J. Med. Chem. 2000, 43, 4701-4710 (2000)

(https://www.thevespiary.org/rhodium/Rhodium/pdf/nichols/nichols-fluorotryptamines.pdf)

Abstract
A series of fluorinated analogues of the hallucinogenic tryptamines N,N-diethyltryptamine (DET), 4-hydroxy-N,N-dimethyltryptamine (4-OH-DMT, psilocin), and 5-methoxy-DMT was synthesized to investigate possible explanations for the inactivity of 6-fluoro-DET as a hallucinogen and to determine the effects of fluorination on the molecular recognition and activation of these compounds at serotonin receptor subtypes. The target compounds were evaluated using in vivo behavioral assays for hallucinogen-like and 5-HT_1A agonist activity and in vitro radioligand competition assays for their affinity at 5-HT_2A, 5-HT_2C, and 5-HT_1A receptor sites. Functional activity at the 5-HT_2A receptor was determined for all compounds. In addition, for some compounds functional activity was determined at the 5-HT_1A receptor. Hallucinogen-like activity, evaluated in the two-lever drug discrimination paradigm using LSDtrained rats, was attenuated or abolished for all of the fluorinated analogues. One of the tryptamines, 4-fluoro-5-methoxy-DMT (6), displayed high 5-HT_1A agonist activity, with potency greater than that of the 5-HT_1A agonist 8-OH-DPAT. The ED₅₀ of 6 in the two-lever drug discrimination paradigm using rats trained to discriminate the 5-HT_1A agonist LY293284 was 0.17 µmol/kg, and the K_i at [³H]8-OH-DPAT-labeled 5-HT_1A receptors was 0.23 nM. The results indicate that fluorination of hallucinogenic tryptamines generally has little effect on 5-HT_2A/2C receptor affinity or intrinsic activity. Affinity at the 5-HT_1A receptor was reduced, however, in all but one example, and all of the compounds tested were full agonists but with reduced functional potency at this serotonin receptor subtype. The one notable exception was 4-fluoro-5-methoxy-DMT (6), which had markedly enhanced 5-HT_1A receptor affinity and functional potency. Although it is generally considered that hallucinogenic activity results from 5-HT_2A receptor activation, the present results suggest a possible role for involvement of the 5-HT_1A receptor with tryptamines.

[Rhodium]

Suggested procedure:


_{Beiträge zur Chemie des Indols, XIII.}
Eine Neue Synthese 5- und 7-substituierter Indole
J. Thesing, G. Semler, G. Mohr

Chem.
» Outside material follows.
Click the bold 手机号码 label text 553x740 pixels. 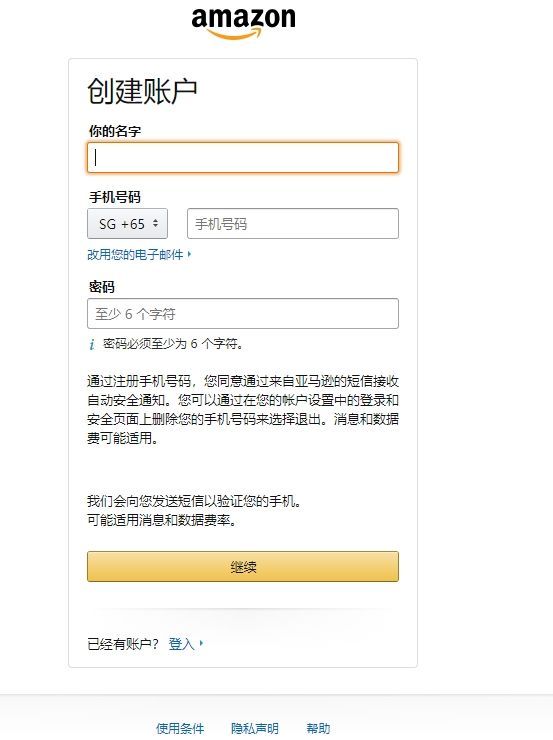(115, 197)
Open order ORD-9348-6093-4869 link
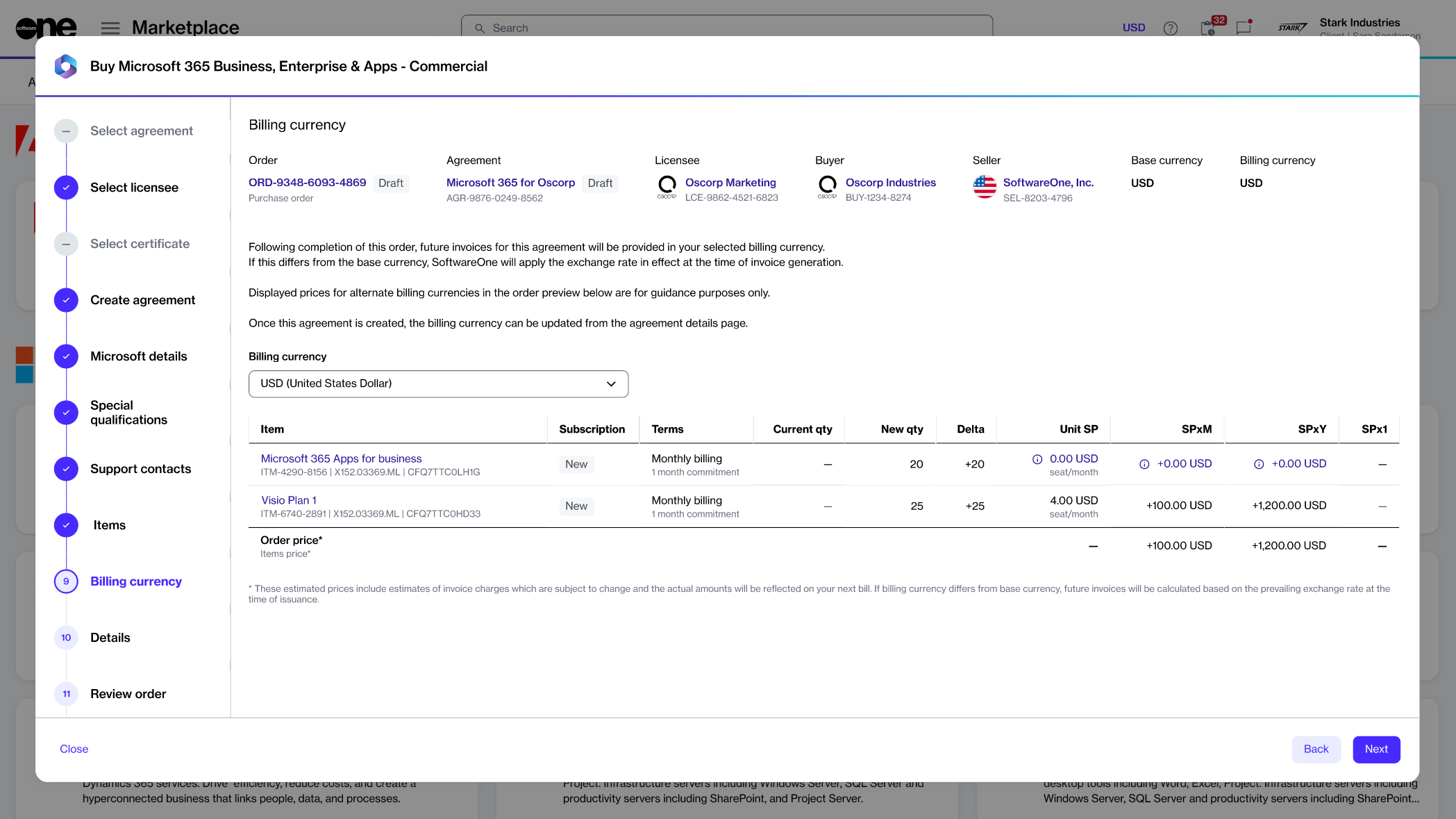The height and width of the screenshot is (819, 1456). [x=307, y=183]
Ber. 95, 2205-2211 (1962)

(https://www.thevespiary.org/rhodium/Rhodium/djvu/indole-2-bisulfite.djvu)

Dmitri: You said the above article was bunk... Why?


(10-21-04): Related post:

Post 478255

(Vitus_Verdegast: "Preparation of 5- and 7-substituted indoles", Tryptamine Chemistry)

[Lilienthal]

A problem could be indoline-1-NH alkylation cause it's a simple amine (aniline).

[Rhodium]

Are you aware of any selective protection, which wouldn't affect the aliphatic amine? It would be sad if this excellent idea was to be found unusable after all...

[amalgum]

I understand the cursiousity and all.  But whay don't you just buy some?  It'll save you tons of money and time (unless of course like I said your just curious)?

[Rhodium]

Buy what? If you ask "why not buy the DMT" then you have missed my point. I am not looking for a way of aquiring DMT, I am looking for a method of protecting the indole ring of tryptamine so that it can be reductively alkylated using standard Eschweiler-Clarke conditions (formaldehyde/formic acid). I'm fuelled by the synthetic challenge, not the need for drugs.

[amalgum]

Actually before you get your panties in a bind, I was talking about the 5-MeO-AMT.  If you reread my post I said "unless you are just curious", which would probably be this case.  I never said it was fuelled by drugs, none of my research (as well as probably yours) is.

[Rhodium]

I haven't accused you of saying anything either, your post was not clear enough for me to sure what you meant, therefore I asked.